Rule 5711(h) (Partnership Units)

Proposed Rule 5711(h) is materially identical to Nasdaq Rule 5711(h) and establishes listing standards for partnership units, which are securities issued by a partnership that invests in any combination of futures contracts, options on futures contracts, forward contracts, commodities and/or securities. Other than certain non-substantive, technical, and conforming changes described above, there are no substantive differences between the proposed rule and Nasdaq Rule 5711(h).

Rule 5711(i) (Trust Units)

Proposed Rule 5711(i) is materially identical to Nasdaq Rule 5711(i) and establishes listing standards for trust units, which are securities issued by a trust or other similar entity that is constituted as a commodity pool that holds investments comprising or otherwise based on any combination of futures contracts, options on futures contracts, forward contracts, swap contracts, commodities and/or securities.
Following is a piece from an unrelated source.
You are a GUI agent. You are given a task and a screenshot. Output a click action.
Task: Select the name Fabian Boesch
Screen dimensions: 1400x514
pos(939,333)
Other than certain non-substantive, technical, and conforming changes described above, there are no substantive differences between the proposed rule and Nasdaq Rule 5711(i).
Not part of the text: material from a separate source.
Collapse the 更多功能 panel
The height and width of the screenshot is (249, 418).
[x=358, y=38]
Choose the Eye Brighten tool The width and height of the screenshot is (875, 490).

Rule 5711(j) (Managed Trust Securities)

Proposed Rule 5711(j) is materially identical to Nasdaq Rule 5711(j) and establishes listing standards for managed trust securities, a security that is issued by a trust that (a) is a commodity pool as defined in the Commodity Exchange Act and regulations thereunder, and that is managed by a commodity pool operator registered with the Commodity Futures Trading Commission, and (b) holds long and/or short positions in exchange-traded futures contracts and/or certain currency forward contracts selected by the trust's advisor consistent with the trust's investment objectives, which will only include exchange-traded futures contracts involving commodities, currencies, stock indices, fixed income indices, interest rates and sovereign, private and mortgage or asset backed debt instruments, and/or forward contracts on specified currencies. Other than certain non-substantive, technical, and conforming changes described above, there are no substantive differences between the proposed rule and Nasdaq Rule 5711(j).

Rule 5711(k) (Currency Warrants)

Proposed Rule 5711(k) is substantially similar to Nasdaq Rule 5711(k) and establishes listing standards for currency warrants. In addition to certain non-substantive, technical, and conforming changes described above, the Exchange also proposes the following non-substantive differences between the proposed rule and Nasdaq Rule 5711(k). To qualify for listing and trading under Nasdaq Rule 5711(k), currency warrants must meet the requirements under Nasdaq Rule 5711(k)(v) (Regulatory Matters). Nasdaq Rule 5711(k)(v) sets forth a number of NOM rule references that apply to currency warrants listed on Nasdaq around, for example, suitability, discretionary accounts, and supervision of accounts. Nasdaq Rule 5711(k)(v) therefore references NOM Rules Chapter XI, Sections 7-10 and 24.[13] The Exchange instead proposes to point to comparable rules on its options market rather than to NOM rules. Accordingly, the Exchange proposes to require that currency warrants satisfy the criteria set forth in Options 10, Sections 6—9 and 22 in proposed Rule 5711(k)(v).[14] ( printed page 28687) Otherwise, there are no substantive differences between the proposed rule and Nasdaq Rule 5711(k).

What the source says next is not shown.